Intermediate State Explored during POC¶
During the POC we explore the model above, although none of the components were completed to a production standard. The key feature here is that the RPC side has been split out of the node and has API support for multiple identities built in. The flow and P2P elements of the node have been split out too, which means that the ‘FlowWorker’ start-up code can be simpler than the current AbstractNode as it doesn’t have to support the same testing framework. The actual service implementations are unchanged in this.
The principal communication between the RPC and FlowWorker is about starting flows and completed work is broadcast as events. A message protocol will be defined to allow re-attachment and status querying if the RPC client is restarted. The vault RPC api will continue to the database directly in the RpcWorker and not involve the FlowWorker. The scheduler service will live in the RPC service as potentially the FlowWorkers will not yet be running when the due time occurs.
Proposed Maximus Phase 1 State¶
The productionised version of the above POC will introduce ‘Max Nodes’ that can load FlowWorkers on demand. We still require only one runs at once, but for this we will use ZooKeeper to ensure that FlowWorkers with capacity compete to process the work and only one wins. Based on trials we can safely run a couple of identities at one inside the same Max Node assuming load is manageable. Idle identities will be dropped trivially, since the Hibernate, Artemis connections and thread pools will be owned by the Max Node not the flow workers. At this stage there is no dynamic management of the physical resources, but some sort of scheduler could control how many Max Nodes are running at once.
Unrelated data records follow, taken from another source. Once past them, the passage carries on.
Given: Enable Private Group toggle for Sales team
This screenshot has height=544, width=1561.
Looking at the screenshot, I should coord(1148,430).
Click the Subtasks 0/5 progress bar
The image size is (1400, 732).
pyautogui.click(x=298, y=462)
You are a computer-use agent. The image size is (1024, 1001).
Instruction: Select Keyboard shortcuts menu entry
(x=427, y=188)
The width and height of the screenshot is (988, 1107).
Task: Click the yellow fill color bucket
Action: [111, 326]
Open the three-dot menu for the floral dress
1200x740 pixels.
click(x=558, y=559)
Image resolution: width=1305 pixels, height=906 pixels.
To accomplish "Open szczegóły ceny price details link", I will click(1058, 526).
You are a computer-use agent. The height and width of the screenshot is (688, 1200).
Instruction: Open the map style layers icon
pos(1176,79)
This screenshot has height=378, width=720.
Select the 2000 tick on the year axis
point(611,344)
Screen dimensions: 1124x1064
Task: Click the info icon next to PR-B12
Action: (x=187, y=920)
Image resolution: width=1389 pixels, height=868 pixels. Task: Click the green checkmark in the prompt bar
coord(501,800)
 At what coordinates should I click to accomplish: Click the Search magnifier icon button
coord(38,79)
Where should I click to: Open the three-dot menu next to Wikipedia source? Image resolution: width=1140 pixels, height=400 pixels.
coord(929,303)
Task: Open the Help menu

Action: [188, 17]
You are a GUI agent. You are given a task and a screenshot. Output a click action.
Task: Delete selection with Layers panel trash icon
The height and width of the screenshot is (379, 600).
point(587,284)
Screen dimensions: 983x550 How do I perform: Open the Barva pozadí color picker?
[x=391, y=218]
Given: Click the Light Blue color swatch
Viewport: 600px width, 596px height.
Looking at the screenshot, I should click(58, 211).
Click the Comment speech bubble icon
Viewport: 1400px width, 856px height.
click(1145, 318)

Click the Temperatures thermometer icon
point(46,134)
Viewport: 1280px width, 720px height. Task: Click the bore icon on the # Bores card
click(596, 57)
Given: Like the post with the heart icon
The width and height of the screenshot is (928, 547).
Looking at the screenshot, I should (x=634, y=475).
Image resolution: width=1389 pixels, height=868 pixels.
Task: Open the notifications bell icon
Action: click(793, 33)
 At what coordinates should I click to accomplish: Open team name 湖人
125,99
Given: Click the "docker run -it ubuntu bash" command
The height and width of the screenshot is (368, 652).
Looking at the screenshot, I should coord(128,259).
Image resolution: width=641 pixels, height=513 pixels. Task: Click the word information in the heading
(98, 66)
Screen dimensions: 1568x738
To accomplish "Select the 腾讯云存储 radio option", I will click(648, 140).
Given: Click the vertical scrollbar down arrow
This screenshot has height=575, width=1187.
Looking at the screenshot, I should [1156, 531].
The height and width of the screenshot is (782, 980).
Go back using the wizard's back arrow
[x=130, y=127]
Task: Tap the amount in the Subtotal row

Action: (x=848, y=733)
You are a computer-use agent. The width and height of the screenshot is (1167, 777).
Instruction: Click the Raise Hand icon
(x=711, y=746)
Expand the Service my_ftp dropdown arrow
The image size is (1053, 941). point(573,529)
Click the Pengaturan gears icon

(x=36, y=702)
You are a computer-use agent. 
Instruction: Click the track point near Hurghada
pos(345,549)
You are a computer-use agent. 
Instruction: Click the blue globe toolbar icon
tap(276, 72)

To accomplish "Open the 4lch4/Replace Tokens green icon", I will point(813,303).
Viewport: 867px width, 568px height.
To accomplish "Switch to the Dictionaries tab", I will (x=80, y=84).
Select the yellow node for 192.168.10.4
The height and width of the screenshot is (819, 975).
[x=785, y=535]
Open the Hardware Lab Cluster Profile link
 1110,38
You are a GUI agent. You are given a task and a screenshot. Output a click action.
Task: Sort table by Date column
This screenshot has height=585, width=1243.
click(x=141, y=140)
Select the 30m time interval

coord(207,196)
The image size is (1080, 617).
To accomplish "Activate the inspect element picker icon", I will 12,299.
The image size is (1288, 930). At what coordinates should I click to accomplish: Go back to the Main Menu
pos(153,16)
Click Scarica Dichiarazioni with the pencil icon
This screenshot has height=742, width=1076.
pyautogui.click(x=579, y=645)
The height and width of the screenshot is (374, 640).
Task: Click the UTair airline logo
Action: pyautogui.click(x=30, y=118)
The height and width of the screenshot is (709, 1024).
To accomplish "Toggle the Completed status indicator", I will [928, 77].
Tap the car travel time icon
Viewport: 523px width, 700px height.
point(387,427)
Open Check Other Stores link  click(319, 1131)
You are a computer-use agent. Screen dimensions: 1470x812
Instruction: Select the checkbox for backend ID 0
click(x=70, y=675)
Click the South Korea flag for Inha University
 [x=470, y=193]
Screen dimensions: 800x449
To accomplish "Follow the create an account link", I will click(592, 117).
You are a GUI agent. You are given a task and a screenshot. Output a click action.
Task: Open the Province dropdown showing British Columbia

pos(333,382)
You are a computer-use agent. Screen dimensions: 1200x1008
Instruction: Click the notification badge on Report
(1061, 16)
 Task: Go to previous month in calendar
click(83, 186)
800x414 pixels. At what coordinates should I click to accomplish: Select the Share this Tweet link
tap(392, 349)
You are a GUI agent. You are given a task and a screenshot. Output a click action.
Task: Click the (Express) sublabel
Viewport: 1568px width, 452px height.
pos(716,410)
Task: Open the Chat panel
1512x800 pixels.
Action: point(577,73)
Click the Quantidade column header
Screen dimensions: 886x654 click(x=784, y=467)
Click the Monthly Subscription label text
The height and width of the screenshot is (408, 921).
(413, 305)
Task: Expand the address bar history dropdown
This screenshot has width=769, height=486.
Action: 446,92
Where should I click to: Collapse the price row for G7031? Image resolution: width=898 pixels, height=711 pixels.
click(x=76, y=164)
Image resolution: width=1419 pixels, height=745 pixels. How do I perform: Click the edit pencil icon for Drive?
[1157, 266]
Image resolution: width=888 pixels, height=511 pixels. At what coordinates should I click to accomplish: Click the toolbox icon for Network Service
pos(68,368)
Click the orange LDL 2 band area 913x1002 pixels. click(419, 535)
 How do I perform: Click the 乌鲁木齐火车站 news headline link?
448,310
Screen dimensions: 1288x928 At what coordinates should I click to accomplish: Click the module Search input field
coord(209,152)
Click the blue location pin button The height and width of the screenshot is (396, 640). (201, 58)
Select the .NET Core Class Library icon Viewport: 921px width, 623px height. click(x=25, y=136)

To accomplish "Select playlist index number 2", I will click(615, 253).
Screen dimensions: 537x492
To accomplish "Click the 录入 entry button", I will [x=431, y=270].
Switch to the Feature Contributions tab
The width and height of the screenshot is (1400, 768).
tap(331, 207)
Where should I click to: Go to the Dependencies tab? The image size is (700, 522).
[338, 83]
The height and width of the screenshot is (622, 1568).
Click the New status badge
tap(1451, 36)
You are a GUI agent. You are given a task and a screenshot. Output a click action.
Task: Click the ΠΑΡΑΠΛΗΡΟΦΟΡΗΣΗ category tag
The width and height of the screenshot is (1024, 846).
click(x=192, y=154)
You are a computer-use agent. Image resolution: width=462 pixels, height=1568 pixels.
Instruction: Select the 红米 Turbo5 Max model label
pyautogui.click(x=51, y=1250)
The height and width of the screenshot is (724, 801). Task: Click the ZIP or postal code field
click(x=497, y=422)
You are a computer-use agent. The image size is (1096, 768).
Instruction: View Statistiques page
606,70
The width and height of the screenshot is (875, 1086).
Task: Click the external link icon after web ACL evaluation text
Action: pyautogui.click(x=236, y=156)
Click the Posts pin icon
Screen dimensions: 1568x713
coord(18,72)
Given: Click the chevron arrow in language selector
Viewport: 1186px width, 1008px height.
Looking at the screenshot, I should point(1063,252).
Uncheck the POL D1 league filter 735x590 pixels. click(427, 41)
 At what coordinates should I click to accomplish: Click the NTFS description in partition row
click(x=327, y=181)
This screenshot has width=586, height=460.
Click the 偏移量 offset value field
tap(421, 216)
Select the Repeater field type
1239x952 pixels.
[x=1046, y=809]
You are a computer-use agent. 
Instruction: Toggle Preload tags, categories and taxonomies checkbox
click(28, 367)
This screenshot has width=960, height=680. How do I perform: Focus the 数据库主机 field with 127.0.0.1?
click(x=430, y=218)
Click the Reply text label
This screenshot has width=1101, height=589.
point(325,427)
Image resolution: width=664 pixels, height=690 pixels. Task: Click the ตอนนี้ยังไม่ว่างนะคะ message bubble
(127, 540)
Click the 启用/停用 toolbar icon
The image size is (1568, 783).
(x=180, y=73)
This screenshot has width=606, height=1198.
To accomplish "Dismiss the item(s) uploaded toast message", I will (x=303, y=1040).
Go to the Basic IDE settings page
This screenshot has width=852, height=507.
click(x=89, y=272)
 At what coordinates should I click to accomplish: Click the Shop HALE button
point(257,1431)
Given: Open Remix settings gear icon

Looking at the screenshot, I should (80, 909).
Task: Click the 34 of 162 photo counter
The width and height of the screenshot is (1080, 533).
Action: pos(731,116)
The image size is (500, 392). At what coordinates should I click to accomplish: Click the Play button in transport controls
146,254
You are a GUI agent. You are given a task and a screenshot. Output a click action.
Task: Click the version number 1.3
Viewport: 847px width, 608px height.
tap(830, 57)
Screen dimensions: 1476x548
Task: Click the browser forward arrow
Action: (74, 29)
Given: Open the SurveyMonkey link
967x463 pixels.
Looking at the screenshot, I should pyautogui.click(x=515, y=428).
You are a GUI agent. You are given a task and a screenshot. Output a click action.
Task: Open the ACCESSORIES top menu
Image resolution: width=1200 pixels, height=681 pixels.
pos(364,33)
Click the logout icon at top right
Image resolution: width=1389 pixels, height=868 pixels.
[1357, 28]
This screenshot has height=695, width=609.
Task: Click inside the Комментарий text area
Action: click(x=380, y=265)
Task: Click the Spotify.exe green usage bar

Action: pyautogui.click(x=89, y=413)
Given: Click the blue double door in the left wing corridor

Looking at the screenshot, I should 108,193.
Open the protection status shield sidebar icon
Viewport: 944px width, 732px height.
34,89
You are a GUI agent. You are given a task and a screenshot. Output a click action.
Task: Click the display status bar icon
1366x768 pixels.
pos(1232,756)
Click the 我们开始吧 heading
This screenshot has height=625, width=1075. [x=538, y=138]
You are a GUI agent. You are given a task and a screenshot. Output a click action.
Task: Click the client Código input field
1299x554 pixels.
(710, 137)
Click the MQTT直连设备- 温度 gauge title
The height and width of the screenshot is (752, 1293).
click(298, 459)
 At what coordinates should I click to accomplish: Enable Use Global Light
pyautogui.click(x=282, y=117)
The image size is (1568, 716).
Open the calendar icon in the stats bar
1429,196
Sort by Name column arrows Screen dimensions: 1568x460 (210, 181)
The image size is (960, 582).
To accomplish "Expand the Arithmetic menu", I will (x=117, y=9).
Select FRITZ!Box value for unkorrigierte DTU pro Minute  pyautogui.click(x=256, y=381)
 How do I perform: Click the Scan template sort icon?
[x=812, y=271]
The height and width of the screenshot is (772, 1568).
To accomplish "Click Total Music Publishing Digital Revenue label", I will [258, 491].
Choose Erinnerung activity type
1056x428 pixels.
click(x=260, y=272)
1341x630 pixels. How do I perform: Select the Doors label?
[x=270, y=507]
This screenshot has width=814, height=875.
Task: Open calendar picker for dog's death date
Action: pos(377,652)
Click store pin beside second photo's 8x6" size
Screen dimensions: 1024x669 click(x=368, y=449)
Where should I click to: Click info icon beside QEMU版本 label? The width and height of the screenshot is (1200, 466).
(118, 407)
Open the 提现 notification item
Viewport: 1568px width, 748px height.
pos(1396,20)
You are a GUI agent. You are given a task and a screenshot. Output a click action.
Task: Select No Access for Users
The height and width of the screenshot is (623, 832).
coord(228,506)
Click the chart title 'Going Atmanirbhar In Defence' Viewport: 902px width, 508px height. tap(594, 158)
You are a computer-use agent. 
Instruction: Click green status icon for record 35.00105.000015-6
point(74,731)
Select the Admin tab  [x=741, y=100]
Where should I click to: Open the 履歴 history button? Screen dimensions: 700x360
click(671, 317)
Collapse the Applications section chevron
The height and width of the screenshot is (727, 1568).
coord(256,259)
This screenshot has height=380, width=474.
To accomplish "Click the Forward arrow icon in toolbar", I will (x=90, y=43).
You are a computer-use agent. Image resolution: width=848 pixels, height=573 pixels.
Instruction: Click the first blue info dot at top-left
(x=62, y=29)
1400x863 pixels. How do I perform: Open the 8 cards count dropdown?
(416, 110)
Final State Maximus with Dynamic Resource Management¶
The final evolution is to add dynamic cost control to the system. As the Max Nodes are homogeneous the RpcWorker can monitor the load and signal metrics available to Kubernetes. This means that Max Nodes can be added and removed as required and potentially cost zero. Ideally, separate work would begin in parallel to combine database data into a single schema, but that is possibly not required.